Wednesday, June 4, 2008

Karma Strikes Back

Patients have often said that the only way to convince some people of the reality of CFS is for them or a loved one to get it so that they can see first-hand what it’s like. Even without the disparaging remarks and accusations of lying, it’s not a disease you’d wish on your worst enemy, because it’s so painful and debilitating.

Here’s an apology I received recently from someone who for several years gave me untold grief over my attempts to educate people to the truth about CFS. I’ve edited out some identifying information; with all she’s going through at the moment, she doesn’t need for people to be contacting her and harassing her, but the original was forwarded to JoAnn and Nathalie, and they can verify that I haven’t changed any words, or the meaning of the note, simply removed a few sentences, and that they received it with the headers attached to verify that it did, in fact, come from the woman in question.

Karma came back and bit her in the butt.

Dear Karen,

It has finally happened to me....I had a major flare. This flare was so bad that all this weekend I barely had the energy to get off the couch and go to the bathroom. I didn't shower for two days, cook, or do anything but sleep and sleep and sleep for days.

I remember giving you so much shit when you made the same claim and now it has happened to me and the very first person I thought about was you. If this is how you are much of the time, oh my good God!

As a fellow human being I felt obligated to at least make a humble attempt of an apology to you. It will probably mean nothing to you coming from me, but still I felt it was the right thing to do. ...

So, in the attempt at making this apology.
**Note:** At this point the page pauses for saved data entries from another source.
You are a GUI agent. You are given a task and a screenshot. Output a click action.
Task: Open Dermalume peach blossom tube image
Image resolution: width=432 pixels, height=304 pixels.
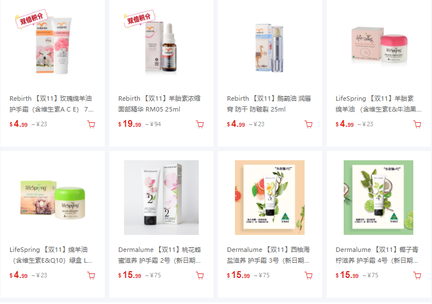coord(161,198)
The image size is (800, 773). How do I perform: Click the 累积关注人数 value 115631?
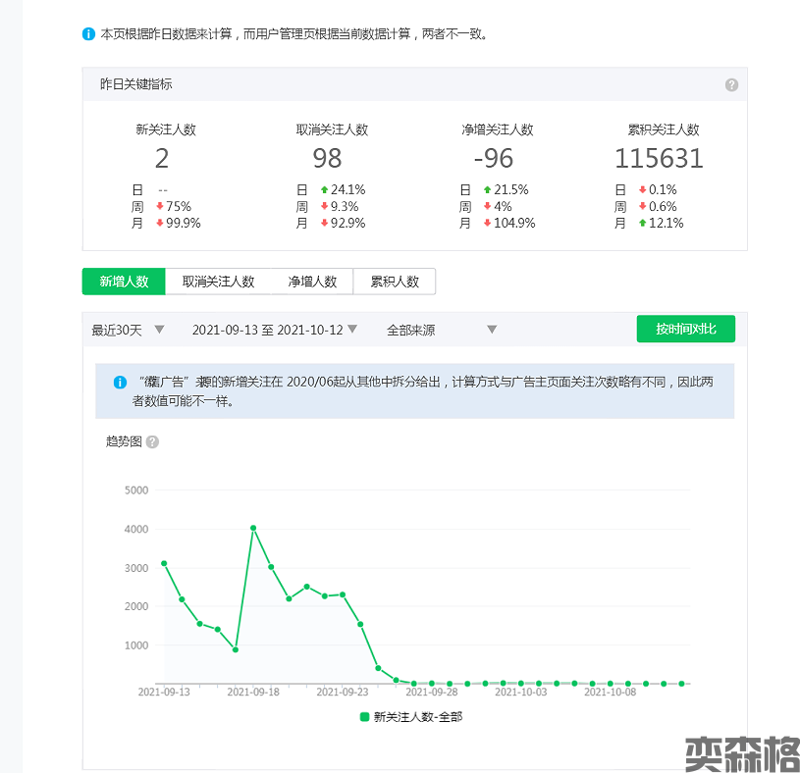(x=659, y=158)
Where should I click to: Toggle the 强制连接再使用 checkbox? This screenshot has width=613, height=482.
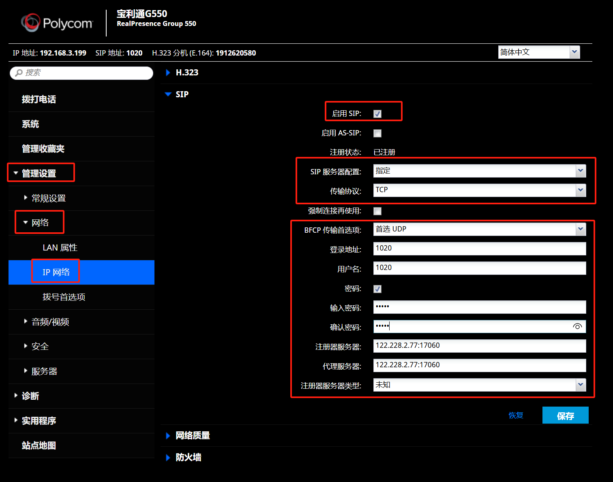[377, 211]
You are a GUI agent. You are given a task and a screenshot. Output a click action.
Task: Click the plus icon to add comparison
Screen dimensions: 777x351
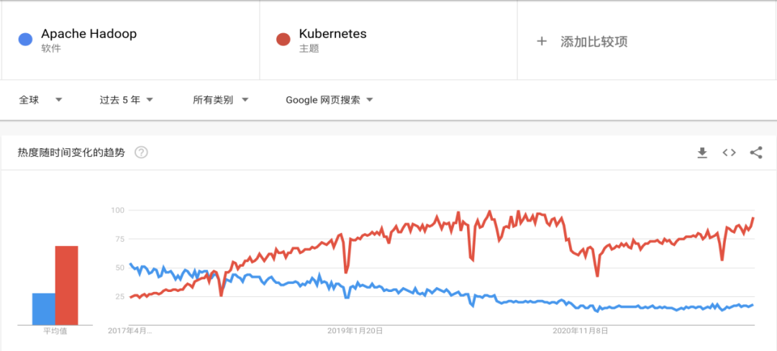click(x=542, y=42)
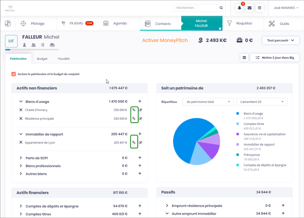Delete the Appartement de Lyon entry

point(21,143)
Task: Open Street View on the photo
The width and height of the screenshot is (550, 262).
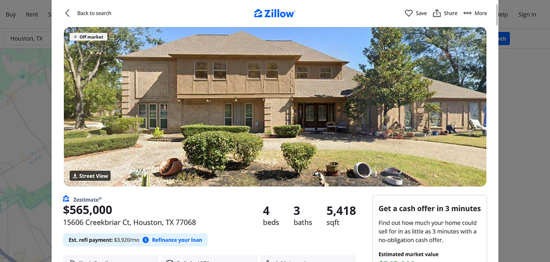Action: pyautogui.click(x=90, y=176)
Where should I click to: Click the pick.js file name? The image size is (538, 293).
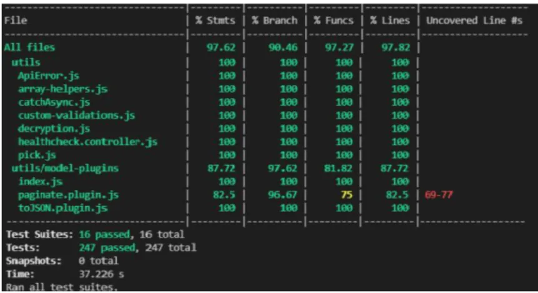click(37, 155)
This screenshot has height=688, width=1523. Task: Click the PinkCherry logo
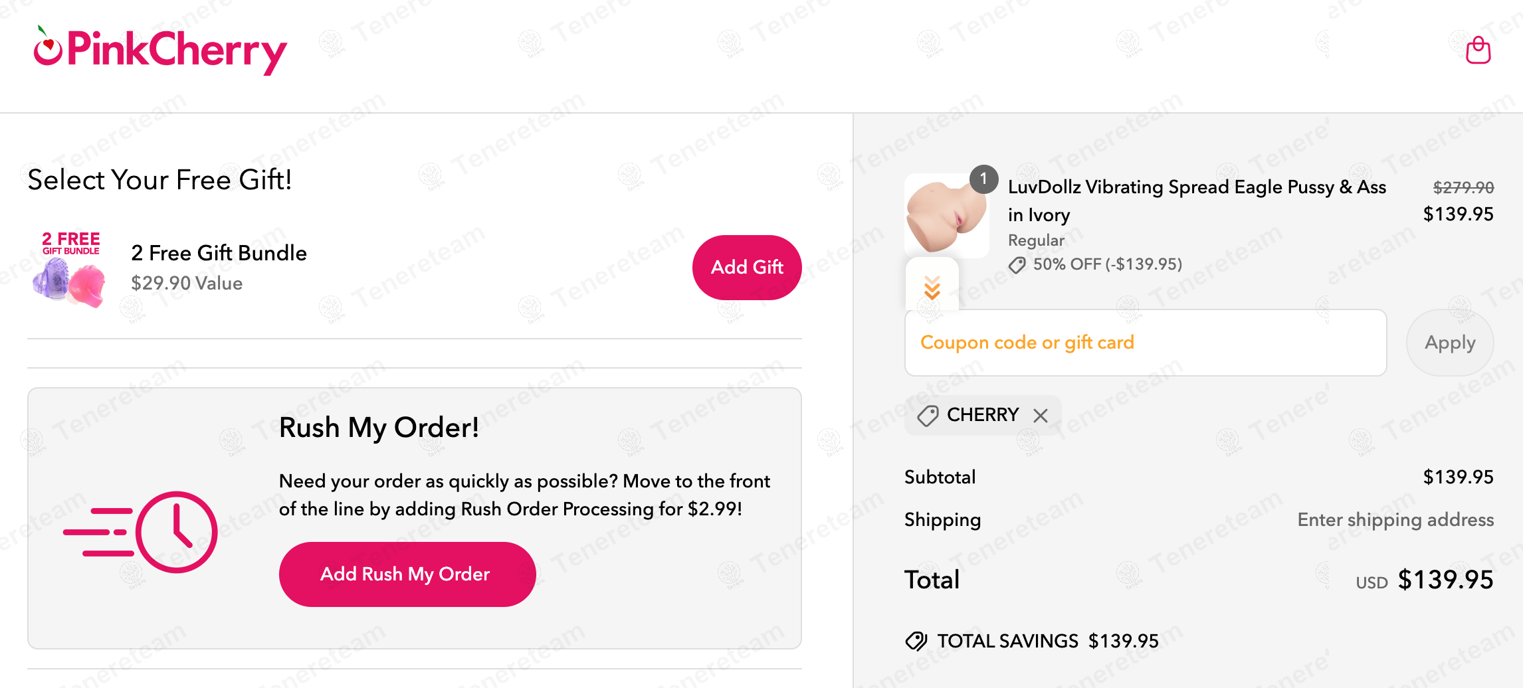161,50
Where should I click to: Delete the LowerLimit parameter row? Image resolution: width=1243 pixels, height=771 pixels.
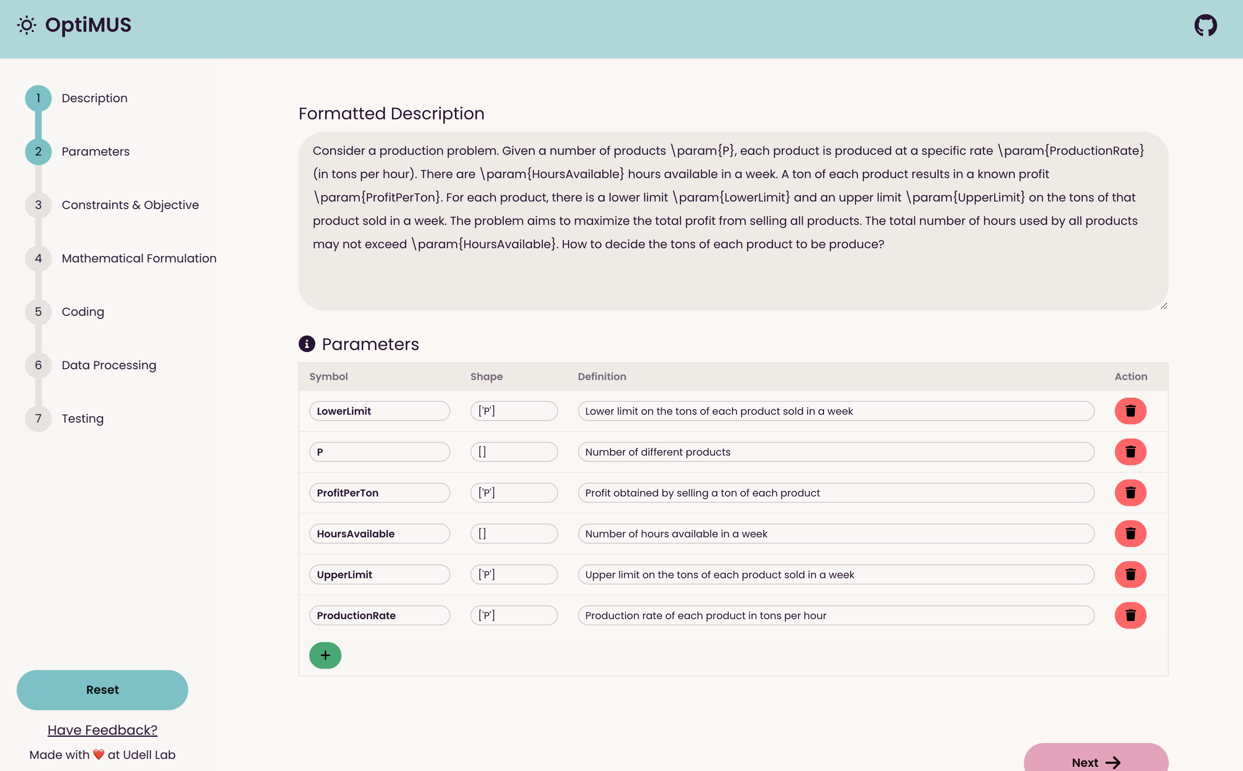click(x=1130, y=411)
I hope you will at least feel validated, if nothing else. ...

If you do or don't accept my apology, I have no expectations at all. I am not trying to disrupt you or your life. I couldn't go through what I just went through for the last several days without making a definitive note of the harsh and ugly way I treated you when you reported the very same thing.

Name Withheld

Another person in the same group argued that CFS could not be as bad as I said, because she knew someone with a CFS diagnosis who was able to work full-time ... oblivious to the fact that I also worked full-time for 12 years after diagnosis until I finally got so sick that I couldn’t continue. (I have always found it amusing that people who don’t work, who haven’t worked in years, accuse me of being too lazy to work when I’m still working despite the difficulties.)

As Brian pointed out, some people with polio can work, some can’t. I know several people who had polio as children: one is in a wheelchair with no use of her legs, one walks with braces and a clearly abnormal gait, and one walks without so much as a noticeable limp and had a physically-demanding job for many years. It’s the same with CFS: some people have a relatively mild case, some are moderate, and some are bedridden, and as time goes on, mild cases can get worse.

In 1987, I was able to work full-time and clean a small apartment, but could not keep up my home business or my social life, most non-work hours had to be spent resting in order to make it through the next day at work. By 2000, I was no longer able to work full-time, even after jettisoning the cooking/cleaning/laundry. A few months later, I wasn’t even able to sit up without feeling like I was going to pass out due to the effects on my Central Nervous System. I got steadily worse because I wasn’t getting appropriate medication; when I finally got the right pills, I slowly started to improve.

And let’s not overlook the fact that just because someone has a CFS diagnosis does not mean that they really have CFS. Some people are wrongly diagnosed with CFS by doctors who don’t realize that it requires more symptoms than mere "chronic fatigue" (things like swollen glands, fever, exercise intolerance, etc.). Without the 24+ hours of post-exertional malaise that’s a hallmark of CFS, they can’t be used as examples of what True CFS patients could do if they tried harder, because they don’t have CFS.

It’s good that I have received one apology, but there are still many people who owe me one for their false accusations.

The one thing to remember when you’re making disparaging remarks about CFS is that there’s no vaccine to prevent it. Some day you, too, might wake up with the flu that never goes away, and learn the hard way that CFS – also known as Myalgic Encephalomyelitis – is neither fun nor funny.